══ EXERCISE INPUTS ══

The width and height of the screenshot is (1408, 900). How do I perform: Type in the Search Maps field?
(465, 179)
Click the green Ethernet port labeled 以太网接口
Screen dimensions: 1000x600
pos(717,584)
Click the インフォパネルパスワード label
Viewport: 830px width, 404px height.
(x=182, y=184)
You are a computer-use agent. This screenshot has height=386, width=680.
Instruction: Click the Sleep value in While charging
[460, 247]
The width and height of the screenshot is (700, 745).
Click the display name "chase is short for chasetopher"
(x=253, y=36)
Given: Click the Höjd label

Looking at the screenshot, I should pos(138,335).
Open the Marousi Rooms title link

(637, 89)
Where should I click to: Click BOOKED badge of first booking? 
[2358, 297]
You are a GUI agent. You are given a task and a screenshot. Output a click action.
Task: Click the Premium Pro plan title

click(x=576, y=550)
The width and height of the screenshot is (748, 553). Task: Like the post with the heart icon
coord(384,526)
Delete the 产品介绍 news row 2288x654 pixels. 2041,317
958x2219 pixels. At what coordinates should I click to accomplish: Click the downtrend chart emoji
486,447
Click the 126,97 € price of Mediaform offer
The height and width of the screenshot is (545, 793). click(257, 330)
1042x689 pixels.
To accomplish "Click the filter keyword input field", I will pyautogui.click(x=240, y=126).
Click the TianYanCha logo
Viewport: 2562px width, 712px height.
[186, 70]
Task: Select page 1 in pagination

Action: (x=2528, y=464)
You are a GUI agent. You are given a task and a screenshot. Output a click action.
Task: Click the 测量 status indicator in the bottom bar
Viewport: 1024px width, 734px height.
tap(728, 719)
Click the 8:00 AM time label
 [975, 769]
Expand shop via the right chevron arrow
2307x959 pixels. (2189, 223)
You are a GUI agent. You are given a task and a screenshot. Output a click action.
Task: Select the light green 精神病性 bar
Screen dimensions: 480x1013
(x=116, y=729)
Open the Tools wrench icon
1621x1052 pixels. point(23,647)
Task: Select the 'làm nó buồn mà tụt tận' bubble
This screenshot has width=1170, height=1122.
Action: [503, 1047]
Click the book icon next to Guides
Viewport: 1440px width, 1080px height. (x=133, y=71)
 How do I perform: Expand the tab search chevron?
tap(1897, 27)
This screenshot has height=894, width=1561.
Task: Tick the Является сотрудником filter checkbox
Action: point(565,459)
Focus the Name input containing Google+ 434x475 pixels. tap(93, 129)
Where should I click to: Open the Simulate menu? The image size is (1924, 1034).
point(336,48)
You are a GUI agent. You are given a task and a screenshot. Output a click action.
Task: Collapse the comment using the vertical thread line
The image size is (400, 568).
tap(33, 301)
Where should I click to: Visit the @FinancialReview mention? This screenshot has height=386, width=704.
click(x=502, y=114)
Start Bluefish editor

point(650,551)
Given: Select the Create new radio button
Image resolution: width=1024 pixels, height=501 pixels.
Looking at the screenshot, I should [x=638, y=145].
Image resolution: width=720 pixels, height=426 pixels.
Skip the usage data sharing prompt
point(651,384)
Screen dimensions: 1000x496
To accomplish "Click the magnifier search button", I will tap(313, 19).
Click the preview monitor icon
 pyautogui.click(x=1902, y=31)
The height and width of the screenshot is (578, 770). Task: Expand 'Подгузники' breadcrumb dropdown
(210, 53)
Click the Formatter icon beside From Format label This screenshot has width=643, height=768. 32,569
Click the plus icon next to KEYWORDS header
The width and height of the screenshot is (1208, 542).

═══

#### EXERCISE:
Please be sure to repeat every entry exactly.

#### ANSWER SPACE:
The width and height of the screenshot is (1408, 900). How do I perform: Type in the Search Maps field?
(465, 179)
Click the green Ethernet port labeled 以太网接口
Screen dimensions: 1000x600
pos(717,584)
Click the インフォパネルパスワード label
Viewport: 830px width, 404px height.
(x=182, y=184)
You are a computer-use agent. This screenshot has height=386, width=680.
Instruction: Click the Sleep value in While charging
[460, 247]
The width and height of the screenshot is (700, 745).
Click the display name "chase is short for chasetopher"
(x=253, y=36)
Given: Click the Höjd label

Looking at the screenshot, I should pos(138,335).
Open the Marousi Rooms title link

(637, 89)
Where should I click to: Click BOOKED badge of first booking? 
[2358, 297]
You are a GUI agent. You are given a task and a screenshot. Output a click action.
Task: Click the Premium Pro plan title

click(x=576, y=550)
The width and height of the screenshot is (748, 553). Task: Like the post with the heart icon
coord(384,526)
Delete the 产品介绍 news row 2288x654 pixels. 2041,317
958x2219 pixels. At what coordinates should I click to accomplish: Click the downtrend chart emoji
486,447
Click the 126,97 € price of Mediaform offer
The height and width of the screenshot is (545, 793). click(257, 330)
1042x689 pixels.
To accomplish "Click the filter keyword input field", I will pyautogui.click(x=240, y=126).
Click the TianYanCha logo
Viewport: 2562px width, 712px height.
[186, 70]
Task: Select page 1 in pagination

Action: (x=2528, y=464)
You are a GUI agent. You are given a task and a screenshot. Output a click action.
Task: Click the 测量 status indicator in the bottom bar
Viewport: 1024px width, 734px height.
tap(728, 719)
Click the 8:00 AM time label
 [975, 769]
Expand shop via the right chevron arrow
2307x959 pixels. (2189, 223)
You are a GUI agent. You are given a task and a screenshot. Output a click action.
Task: Select the light green 精神病性 bar
Screen dimensions: 480x1013
(x=116, y=729)
Open the Tools wrench icon
1621x1052 pixels. point(23,647)
Task: Select the 'làm nó buồn mà tụt tận' bubble
This screenshot has width=1170, height=1122.
Action: [503, 1047]
Click the book icon next to Guides
Viewport: 1440px width, 1080px height. (x=133, y=71)
 How do I perform: Expand the tab search chevron?
tap(1897, 27)
This screenshot has height=894, width=1561.
Task: Tick the Является сотрудником filter checkbox
Action: point(565,459)
Focus the Name input containing Google+ 434x475 pixels. tap(93, 129)
Where should I click to: Open the Simulate menu? The image size is (1924, 1034).
point(336,48)
You are a GUI agent. You are given a task and a screenshot. Output a click action.
Task: Collapse the comment using the vertical thread line
The image size is (400, 568).
tap(33, 301)
Where should I click to: Visit the @FinancialReview mention? This screenshot has height=386, width=704.
click(x=502, y=114)
Start Bluefish editor

point(650,551)
Given: Select the Create new radio button
Image resolution: width=1024 pixels, height=501 pixels.
Looking at the screenshot, I should [x=638, y=145].
Image resolution: width=720 pixels, height=426 pixels.
Skip the usage data sharing prompt
point(651,384)
Screen dimensions: 1000x496
To accomplish "Click the magnifier search button", I will tap(313, 19).
Click the preview monitor icon
 pyautogui.click(x=1902, y=31)
The height and width of the screenshot is (578, 770). Task: Expand 'Подгузники' breadcrumb dropdown
(210, 53)
Click the Formatter icon beside From Format label This screenshot has width=643, height=768. 32,569
Click the plus icon next to KEYWORDS header
The width and height of the screenshot is (1208, 542).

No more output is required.